Measurement of plasma drug concentrations
For the analysis of drug concentration, 50 µl of an internal standard containing 500 ng of d3 Naproxen was added to plasma samples before solid-phase extraction (Strata-X, 33 µm Polymeric Reversed Phase, Phenomenex). The samples were dried, reconstituted in 9 μl of acetonitrile and 171 μl of milliQ water, and measured by LC/MS/MS. Waters Xevo TQ-S spectrometer (Waters Corp., Milford, MA.), equipped with a UPLC system (Waters Corp., Milford, MA), was used to measure drug concentrations. Naproxen was profiled using a 2.1 × 150 mm column, with 1.7 μm particles (Waters ACQUITY UPLC CSH C18). The mobile phase consisted of 0.5% ammonium acetate at pH 5.7 (mobile phase A) and acetonitrile (mobile phase B). The following gradient was then used with a flow rate of 350 µl/min; The gradient used in the method was 0 min 0%B; 15 min 67.5%B; 15.2 min 90%B; 17 min 90%B; 17.5 min 0%B. The MRM ion transitions, and the parameters (collision energy, cone voltage) used for the characterization of Naproxen were 231/185.1(8 V, 40 V) and d3Naproxen 234/188 (8 V, 40 V) respectively. The desolvation temperature was 550 °C. Data was again integrated into Targetlynx 4.1 software.
Measurement of bound and free tryptophan concentrations in blood
Free and bound tryptophan were separated by equilibrium dialysis (RED plate, Thermo Fisher). Briefly, 100 µl of plasma was inserted into the inner vial and 300 µl of the buffer (provided in the kit) was added in the outer vial. The plate was shaken for 4 hrs. The samples were removed from the chambers and stored in separate vials at − 80 °C. Before the LC/MS/MS analysis, the samples were thawed in ice, and d5-tryptophan internal standard was added. To understand the direct role of naproxen on tryptophan displacement, pooled mouse plasma was aliquoted to 10 equal parts of 100 µL. Duplicate samples were treated with (0 µM, 2.5 µM,10 µM, 25 µM, 100 µM) of Naproxen in vitro and were subjected to Equilibrium Dialysis in RED plate as mentioned before. The samples were further processed for the tryptophan measurement as mentioned in the section above.

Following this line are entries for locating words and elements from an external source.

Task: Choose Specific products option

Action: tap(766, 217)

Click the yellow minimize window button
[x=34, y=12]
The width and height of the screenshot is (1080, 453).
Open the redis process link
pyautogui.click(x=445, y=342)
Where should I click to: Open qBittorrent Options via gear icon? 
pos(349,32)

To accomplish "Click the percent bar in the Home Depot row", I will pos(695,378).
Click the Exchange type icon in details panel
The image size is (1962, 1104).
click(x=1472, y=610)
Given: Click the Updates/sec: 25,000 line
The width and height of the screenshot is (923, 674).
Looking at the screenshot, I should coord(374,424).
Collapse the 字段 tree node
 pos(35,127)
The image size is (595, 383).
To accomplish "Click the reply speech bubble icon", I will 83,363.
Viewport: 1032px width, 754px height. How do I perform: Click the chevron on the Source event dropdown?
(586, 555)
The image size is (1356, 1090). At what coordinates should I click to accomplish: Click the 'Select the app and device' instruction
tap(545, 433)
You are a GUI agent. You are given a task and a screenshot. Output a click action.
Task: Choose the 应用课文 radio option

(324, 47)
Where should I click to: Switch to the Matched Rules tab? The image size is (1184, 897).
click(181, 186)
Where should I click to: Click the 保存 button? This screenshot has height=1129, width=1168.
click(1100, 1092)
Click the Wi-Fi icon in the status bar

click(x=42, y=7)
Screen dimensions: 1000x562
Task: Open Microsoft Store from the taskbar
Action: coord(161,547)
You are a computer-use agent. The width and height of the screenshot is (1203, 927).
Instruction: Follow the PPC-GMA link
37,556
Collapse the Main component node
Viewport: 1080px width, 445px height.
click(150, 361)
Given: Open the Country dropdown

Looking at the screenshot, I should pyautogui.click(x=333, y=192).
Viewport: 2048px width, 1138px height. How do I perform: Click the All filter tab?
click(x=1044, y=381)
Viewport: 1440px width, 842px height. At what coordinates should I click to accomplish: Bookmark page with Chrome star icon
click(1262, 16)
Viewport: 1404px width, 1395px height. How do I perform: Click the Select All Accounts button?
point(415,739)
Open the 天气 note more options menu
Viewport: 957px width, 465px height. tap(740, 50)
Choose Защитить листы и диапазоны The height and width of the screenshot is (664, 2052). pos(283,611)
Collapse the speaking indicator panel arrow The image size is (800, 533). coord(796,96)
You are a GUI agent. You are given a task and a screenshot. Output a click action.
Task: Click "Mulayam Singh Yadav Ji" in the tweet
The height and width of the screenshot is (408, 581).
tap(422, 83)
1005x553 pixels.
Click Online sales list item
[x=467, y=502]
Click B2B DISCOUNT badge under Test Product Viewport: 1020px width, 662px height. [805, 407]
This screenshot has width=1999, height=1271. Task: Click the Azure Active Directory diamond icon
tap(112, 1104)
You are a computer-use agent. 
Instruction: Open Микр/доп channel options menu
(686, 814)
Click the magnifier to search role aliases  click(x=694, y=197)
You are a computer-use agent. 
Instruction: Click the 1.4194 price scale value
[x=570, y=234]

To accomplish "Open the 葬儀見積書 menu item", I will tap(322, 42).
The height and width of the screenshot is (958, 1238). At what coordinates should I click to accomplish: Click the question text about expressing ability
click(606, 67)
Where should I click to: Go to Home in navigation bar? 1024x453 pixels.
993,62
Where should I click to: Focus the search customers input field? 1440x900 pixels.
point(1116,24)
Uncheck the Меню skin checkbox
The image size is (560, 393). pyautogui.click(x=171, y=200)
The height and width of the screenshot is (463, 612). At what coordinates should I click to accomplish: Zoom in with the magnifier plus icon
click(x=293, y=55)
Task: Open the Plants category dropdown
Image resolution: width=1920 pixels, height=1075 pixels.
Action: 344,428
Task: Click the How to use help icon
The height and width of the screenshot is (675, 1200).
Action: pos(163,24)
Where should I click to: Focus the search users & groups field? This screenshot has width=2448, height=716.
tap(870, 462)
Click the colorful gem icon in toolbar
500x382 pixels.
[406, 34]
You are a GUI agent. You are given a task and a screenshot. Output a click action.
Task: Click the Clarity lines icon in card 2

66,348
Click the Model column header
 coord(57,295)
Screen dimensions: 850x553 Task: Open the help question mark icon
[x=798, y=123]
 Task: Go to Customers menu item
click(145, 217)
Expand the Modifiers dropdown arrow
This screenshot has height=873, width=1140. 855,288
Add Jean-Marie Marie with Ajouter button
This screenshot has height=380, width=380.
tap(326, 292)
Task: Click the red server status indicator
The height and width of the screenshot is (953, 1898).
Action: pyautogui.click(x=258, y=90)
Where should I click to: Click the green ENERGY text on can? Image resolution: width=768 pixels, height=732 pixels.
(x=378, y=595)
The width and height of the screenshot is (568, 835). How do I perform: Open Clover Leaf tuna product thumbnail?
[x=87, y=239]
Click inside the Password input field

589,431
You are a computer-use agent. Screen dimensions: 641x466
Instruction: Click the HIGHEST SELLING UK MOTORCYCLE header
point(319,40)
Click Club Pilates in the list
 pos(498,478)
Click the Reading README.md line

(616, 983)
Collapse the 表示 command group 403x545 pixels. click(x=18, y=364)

Analysis of Indole metabolites in urine
Urine was collected from mice and humans for analysis of Indole 3 Acetic acid, Indole lactic acid, and Indole sulfate by LC/MS/MS. 10 µl of the urine sample was added to 100 µl of milli-Q water containing d5-Tryptophan as internal standard. The mixture was centrifuged at 10,000 × g at 4 °C for 10 mins. The supernatant was loaded to an autosampler, and separation of the metabolites was achieved by using a Waters ACQUITY UPLC system (Waters Corp., Milford, MA) as using a mobile phase A of 95:5 water and B, with 0.1% formic acid, and mobile phase B consisting of 95:5 acetonitrile: water with 0.1% formic acid. The gradient used in the method is 0 min 0%B; 5 min 0%B; 5.5 min 10%B; 20 min 60%B; 20.1 min 0%B, 23 min 0%B. Mass spectrometry was performed using a Waters Xevo TQ-S spectrometer (Waters Corp., Milford, MA.). The desolvation temperature was 550 °C. The MRM ion transitions, and the parameters (collision energy, cone voltage) used for the characterization of Indole 3 lactic acid were 205.84/117.77 (20 V, 2 V), while that of Indole Acetic acid ware 175.96/129.81 (22 V, 40 V) respectively. Data was again integrated into Targetlynx 4.1 software. The metabolites were normalized with respect to urinary creatinine, also quantified by LC/MS/MS.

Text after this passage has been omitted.